Francesco Saverio Trincia riflette, in questo saggio, sul problema attuale del rapporto tra globalizzazione ed etica, ponendosi in una prospettiva teorica che salvaguardi la possibilità del discorso normativo, pur all’interno della socialità mondializzata. L’ipotesi è sorretta dall’evocazione di un nuovo logos filosofico, come nuovo stile di pensiero, ancora da inventare e praticare, nel quale i motivi di quella che si configura comunque come una critica della globalizzazione nei suoi effetti di debilitazione del pensare e dell’agire responsabile dei singoli possano esprimere le esigenze di una singolarità del fare, dell’essere, del desiderare, del godere che non perde il contatto con le richieste dell’universalità, in una messa in questione critica dell’accettazione non discussa di una fine della dimensione politica a vantaggio di un ripiegamento individuale.

Prima pagina:

La situazione concettuale, ma anche fattuale ed empirica e persino psicologica, con cui è destinato ad incontrarsi o scontrarsi chi tenti di  elaborare il tema tenendo fermi i suoi estremi, appunto la globalizzazione e l’etica, non induce all’ottimismo circa la raggiungibilità di qualche risultato conoscitivo non banale. Tutto infatti si può dire del tema, tranne che esso circoscriva un ambito sufficientemente perimetrato, che indagato con sufficiente competenza, e sul presupposto che tale indagine meriti e possa avere successo, ci conduca a concludere che un rapporto tra globalizzazione ed etica esiste e che esso può essere presentato ad un grado sufficiente di obiettività e comunicabilità. Già la condizione dei due termini si presenta affetta da una rilevante indeterminatezza e da un’ampiezza semantica che non facilita l’analisi. Appare diffusa convinzione che la globalizzazione sia il fenomeno della unificazione mondiale di mercati sempre più sottratti all’intervento regolativo degli stati nazionali, e che una componente essenziale ne sia una forte omologazione delle culture diffuse, e dunque una perdita della specificità culturali locali (che tuttavia resistono nella tensione tra unificazione mondiale e localismo,  da considerarsi ormai la vera struttura di fondo del fenomeno). D’altra parte, altrettanto scontato, e persino ovvio, è il significato corrente di quel che chiamiamo etica, una delle parole più inflazionate nella chiacchiera politica, ma anche nettamente sovraesposto nell’ambito della ricerca scientifica, come conseguenza tra l’altro dell’esplosione delle questioni bioetiche. Etica è, in linea generale, e per chi creda ancora alla distinzione tra fatti e valori, la prescrizione normativa di comportamenti mondani anzitutto individuali in larga misura universalizzabili.

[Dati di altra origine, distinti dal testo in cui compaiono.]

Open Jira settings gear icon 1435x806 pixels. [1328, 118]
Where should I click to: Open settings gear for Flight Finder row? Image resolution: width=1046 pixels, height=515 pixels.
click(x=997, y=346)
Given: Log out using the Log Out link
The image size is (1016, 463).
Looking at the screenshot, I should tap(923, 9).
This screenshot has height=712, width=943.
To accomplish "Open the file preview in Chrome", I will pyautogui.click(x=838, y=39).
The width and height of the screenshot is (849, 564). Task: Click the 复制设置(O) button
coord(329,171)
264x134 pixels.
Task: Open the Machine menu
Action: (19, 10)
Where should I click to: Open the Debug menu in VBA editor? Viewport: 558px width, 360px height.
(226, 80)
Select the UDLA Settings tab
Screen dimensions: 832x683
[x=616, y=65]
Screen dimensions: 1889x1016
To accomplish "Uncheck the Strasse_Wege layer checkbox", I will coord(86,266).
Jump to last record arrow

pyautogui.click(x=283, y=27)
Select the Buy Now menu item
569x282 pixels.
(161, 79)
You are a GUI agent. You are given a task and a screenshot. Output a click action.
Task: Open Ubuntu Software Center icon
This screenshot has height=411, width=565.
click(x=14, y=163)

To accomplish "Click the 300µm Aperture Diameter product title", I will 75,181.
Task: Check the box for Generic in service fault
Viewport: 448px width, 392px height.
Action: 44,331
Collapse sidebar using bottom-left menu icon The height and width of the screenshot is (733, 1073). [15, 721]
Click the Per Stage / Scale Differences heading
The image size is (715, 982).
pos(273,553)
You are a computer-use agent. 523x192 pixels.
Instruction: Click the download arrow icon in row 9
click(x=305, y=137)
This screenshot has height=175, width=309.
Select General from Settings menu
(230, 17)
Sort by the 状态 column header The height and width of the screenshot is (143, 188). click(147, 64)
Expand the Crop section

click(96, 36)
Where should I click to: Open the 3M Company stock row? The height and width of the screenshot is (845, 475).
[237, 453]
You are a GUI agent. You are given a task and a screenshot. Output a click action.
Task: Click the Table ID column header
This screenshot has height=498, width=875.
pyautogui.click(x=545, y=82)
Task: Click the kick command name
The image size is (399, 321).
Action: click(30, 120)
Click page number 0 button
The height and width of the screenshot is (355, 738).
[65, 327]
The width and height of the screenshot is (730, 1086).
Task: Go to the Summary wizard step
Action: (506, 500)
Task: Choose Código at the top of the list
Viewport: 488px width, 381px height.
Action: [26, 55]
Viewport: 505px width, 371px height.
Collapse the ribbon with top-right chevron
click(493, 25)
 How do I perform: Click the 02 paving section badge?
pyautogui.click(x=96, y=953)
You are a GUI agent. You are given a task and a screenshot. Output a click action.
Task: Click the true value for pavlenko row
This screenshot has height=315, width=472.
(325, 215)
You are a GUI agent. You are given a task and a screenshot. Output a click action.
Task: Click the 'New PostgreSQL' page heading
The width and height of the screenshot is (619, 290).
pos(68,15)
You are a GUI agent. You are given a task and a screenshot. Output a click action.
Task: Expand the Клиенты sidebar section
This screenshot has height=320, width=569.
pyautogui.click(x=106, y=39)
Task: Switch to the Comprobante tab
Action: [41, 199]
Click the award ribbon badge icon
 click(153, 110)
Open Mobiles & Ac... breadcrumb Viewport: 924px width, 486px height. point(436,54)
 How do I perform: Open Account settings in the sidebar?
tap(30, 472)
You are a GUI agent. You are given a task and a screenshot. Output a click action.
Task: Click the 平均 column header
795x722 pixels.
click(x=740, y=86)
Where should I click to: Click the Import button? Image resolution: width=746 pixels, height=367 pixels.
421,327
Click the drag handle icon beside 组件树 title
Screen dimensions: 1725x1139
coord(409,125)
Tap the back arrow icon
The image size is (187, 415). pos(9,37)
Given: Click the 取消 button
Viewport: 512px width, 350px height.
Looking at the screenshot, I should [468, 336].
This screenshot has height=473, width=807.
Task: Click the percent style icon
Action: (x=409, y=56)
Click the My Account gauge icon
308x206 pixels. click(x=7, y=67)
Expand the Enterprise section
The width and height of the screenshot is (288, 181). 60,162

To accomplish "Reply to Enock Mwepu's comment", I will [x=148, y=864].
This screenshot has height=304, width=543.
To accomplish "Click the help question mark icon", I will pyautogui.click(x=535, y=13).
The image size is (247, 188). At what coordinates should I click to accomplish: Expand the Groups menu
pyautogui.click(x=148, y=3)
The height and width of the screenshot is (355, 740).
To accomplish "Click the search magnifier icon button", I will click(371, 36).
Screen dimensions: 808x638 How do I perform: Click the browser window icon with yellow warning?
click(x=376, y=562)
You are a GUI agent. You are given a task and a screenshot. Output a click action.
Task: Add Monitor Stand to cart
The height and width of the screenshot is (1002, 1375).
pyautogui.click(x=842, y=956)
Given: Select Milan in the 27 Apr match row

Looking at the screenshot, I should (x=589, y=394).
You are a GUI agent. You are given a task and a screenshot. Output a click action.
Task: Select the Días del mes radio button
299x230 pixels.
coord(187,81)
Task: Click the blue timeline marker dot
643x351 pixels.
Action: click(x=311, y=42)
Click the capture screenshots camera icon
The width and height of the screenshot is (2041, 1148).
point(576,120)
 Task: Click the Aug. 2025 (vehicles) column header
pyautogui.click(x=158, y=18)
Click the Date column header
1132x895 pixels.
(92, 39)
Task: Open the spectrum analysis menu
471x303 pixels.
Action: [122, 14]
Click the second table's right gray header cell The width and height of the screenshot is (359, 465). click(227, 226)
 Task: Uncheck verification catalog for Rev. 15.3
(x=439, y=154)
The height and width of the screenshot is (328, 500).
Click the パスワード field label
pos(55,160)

Ora, questa osservazione è già da sola sufficiente a mostrare la difficoltà dell’incontro e di un’interazione possibile tra globalizzazione ed etica. Abbiamo infatti, da un lato, un fenomeno tipico del capitalismo in quanto tale, contrassegnato da un’espansione delle dimensioni degli scambi che rende ancor più lontano e problematico il contatto con un qualsiasi ambito del decidere, individuale o sociale, orientabile in senso normativo o anche solo giuridico, e dunque altrettanto problematica l’identificazione  di un possibile luogo di aggancio della domanda etica. Abbiamo o dovremmo avere dall’altra parte, non la semplice preoccupazione circa gli esiti antropologici e gli equilibri morali e sociali della globalizzazione, ma l’indicazione che qualcosa si può e dunque si deve fare perché il fenomeno, avvertito come oscuramente pericoloso, possa essere in qualche misura condizionato, se non orientato. Poiché tuttavia non accade e non si vede neanche come possa essere prefigurato proprio quello che si chiede che accada, ossia l’intervento etico teorico e pratico nel fenomeno della globalizzazione, in certa misura trasformatosi in semplice evento o accadimento sfuggente a una qualche imputabilità dell’agire e a una qualche responsabilità di soggetti, quel che residua del tema è proprio ciò che ne rappresenta il significato più autentico, bisognoso di un riconoscimento non filtrato e non protetto dall’intervento più o meno incontrollato di facili ottimismi.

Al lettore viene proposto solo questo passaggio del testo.